The FOMC delivered the market a hawkish surprise this week, with the 2017 dots signalling three hikes next year, up from the two signalled in September. USD strength followed, and we think USD/JPY has the furthest to run.

With the BOJ remaining committed to its yield control policy, the widening rates differential is likely to be highly supportive for USD/JPY. Risk sentiment reaction remains important for the cross, but so far seems contained.We are not expecting any surprises from the BOJ next week, and with low easing expectations market reactions should be muted.

We expect USD to outperform over 2017, but unlike 2016 it is likely to be driven more by the fiscal purse rather than monetary policy easing.

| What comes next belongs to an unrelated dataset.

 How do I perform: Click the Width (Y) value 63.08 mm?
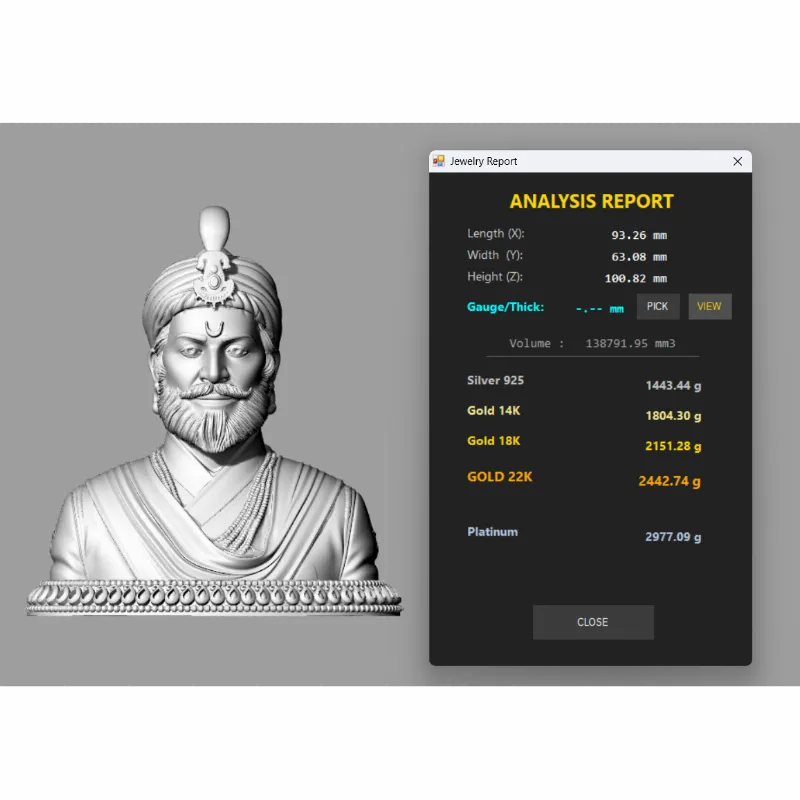638,257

Stronger global growth momentum than a year ago should also reduce the likelihood of a risk-off environment that caused the position unwind earlier this year.

The “Trumpflation trade” is still in full swing, and as we write this USD crosses are breaking above key levels at an impressive pace.

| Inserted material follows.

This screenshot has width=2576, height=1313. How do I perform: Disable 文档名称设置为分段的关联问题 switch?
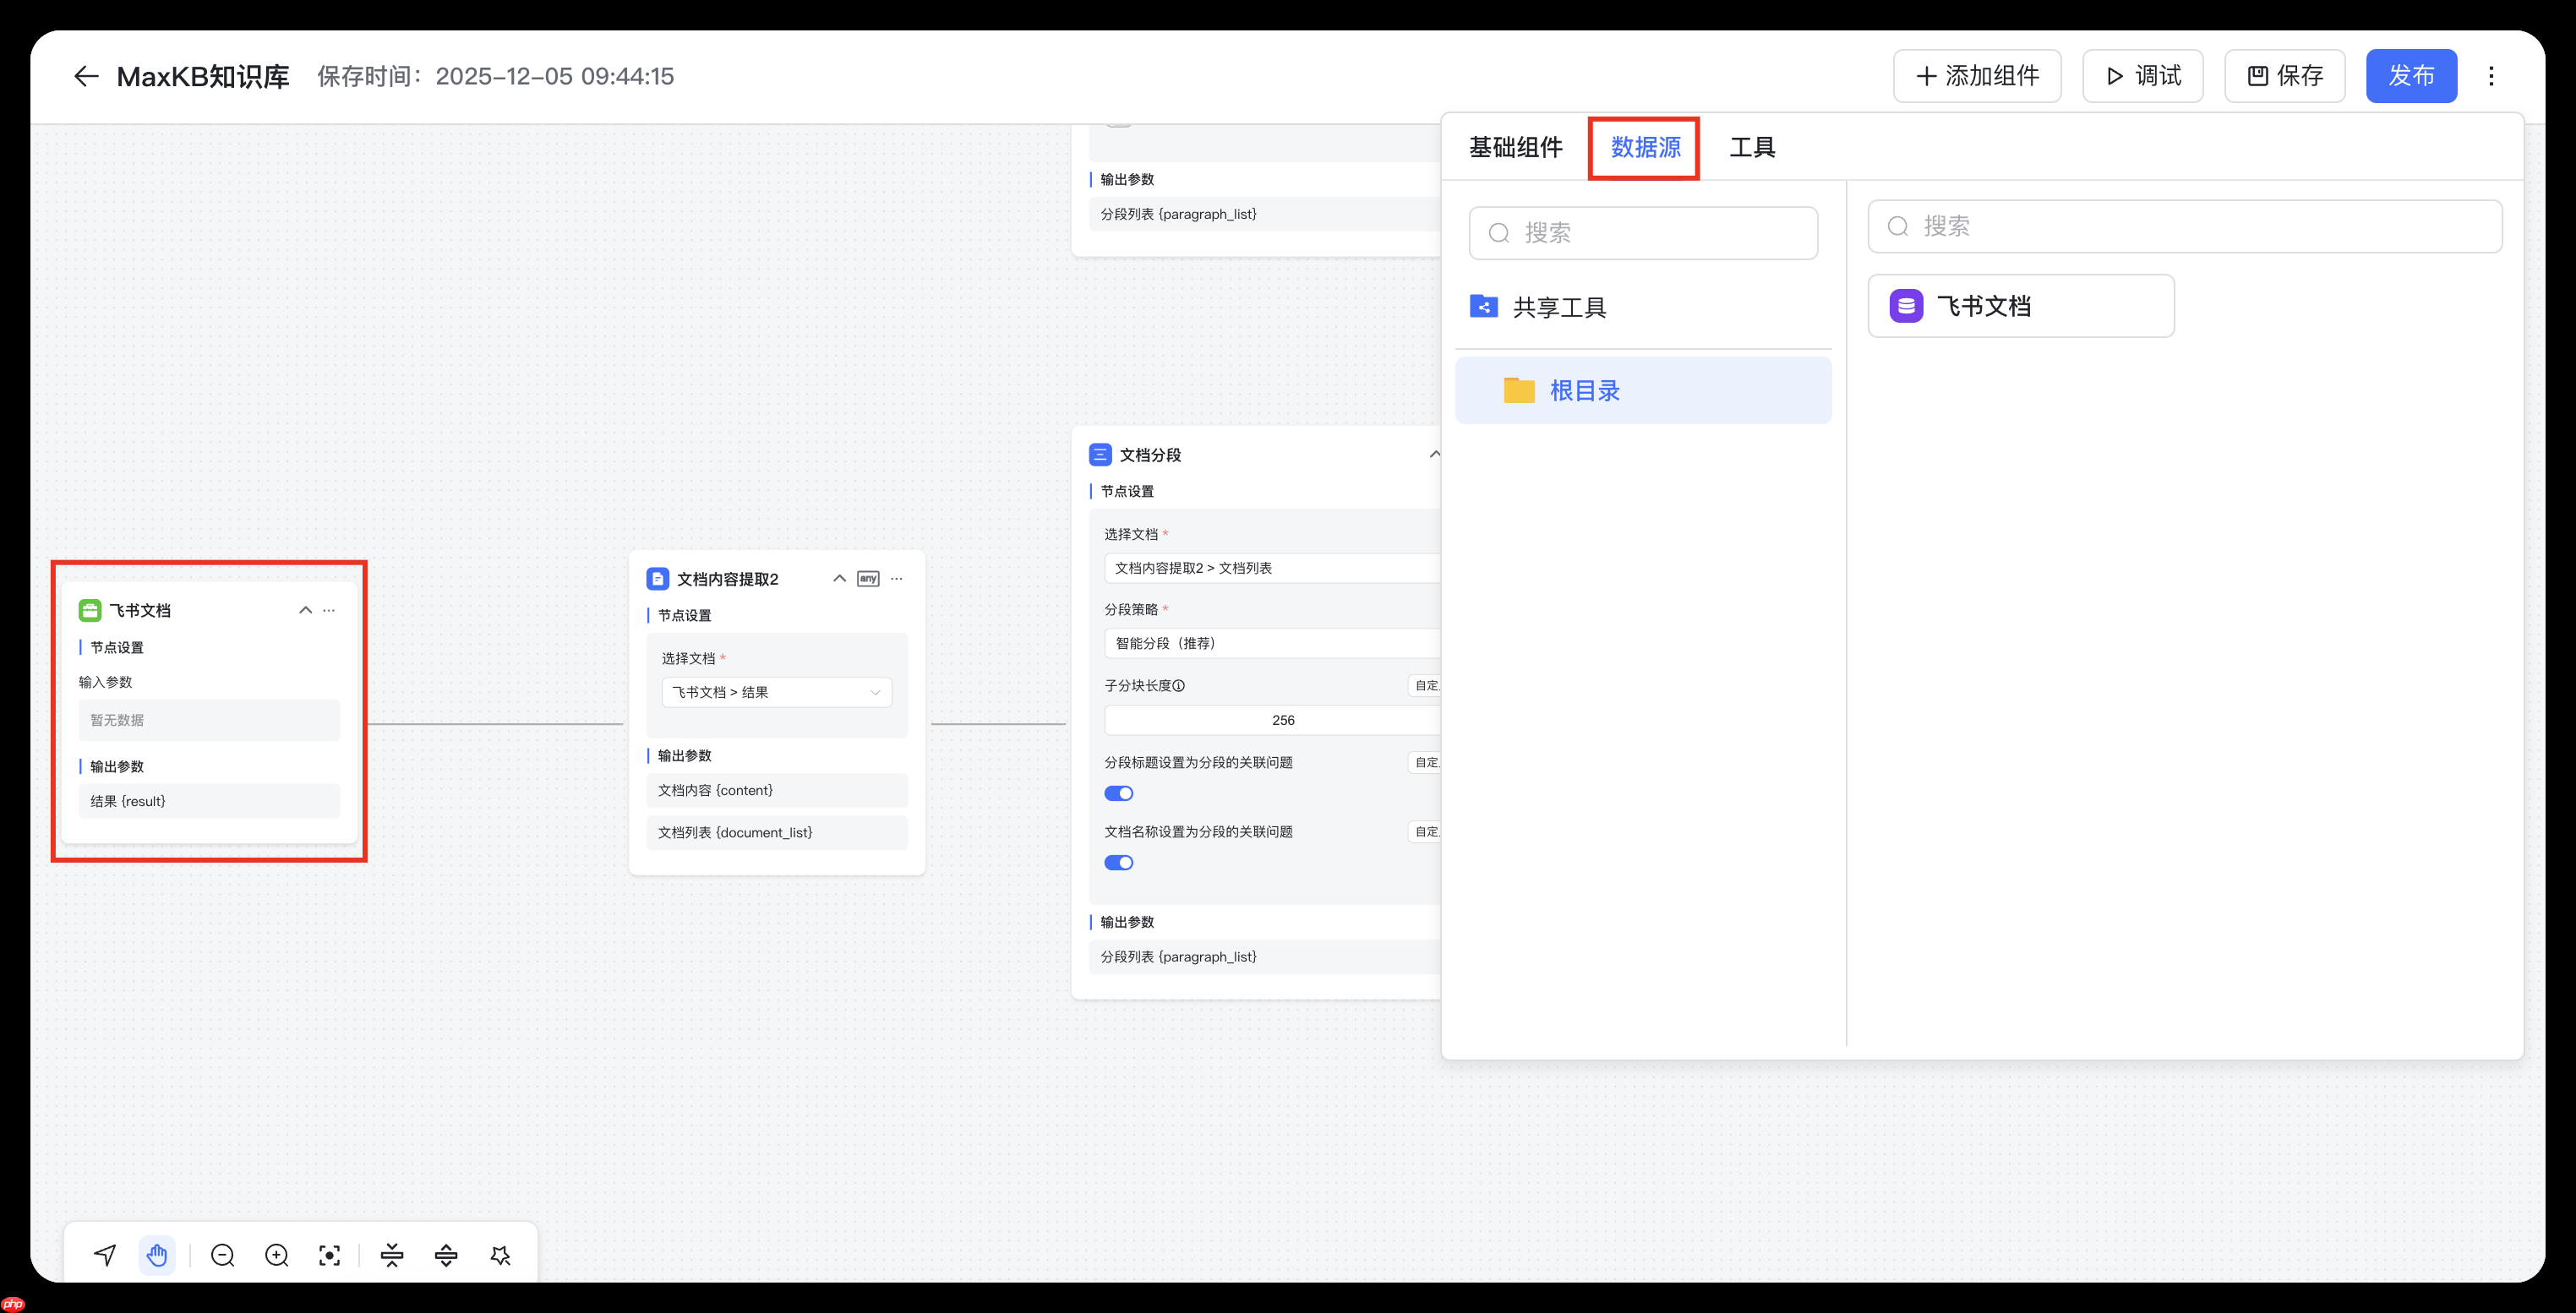(1119, 862)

We expect this to continue into the new year and more so if President-elect Trump passes legislation at a faster pace than the market is expecting. Politics will likely continue to dominate the headlines next year, and we expect EUR to move below parity and GBP to reach new lows.

CAD is likely to outperform AUD and NZD, while SEK and NOK are likely to outperform CHF as their central banks turn more hawkish. Finally, we believe foreign bond flows could have a greater impact on EUR going forward, as the higher FX hedge costs for euro area investors could mean a stronger FX impact from those outflows.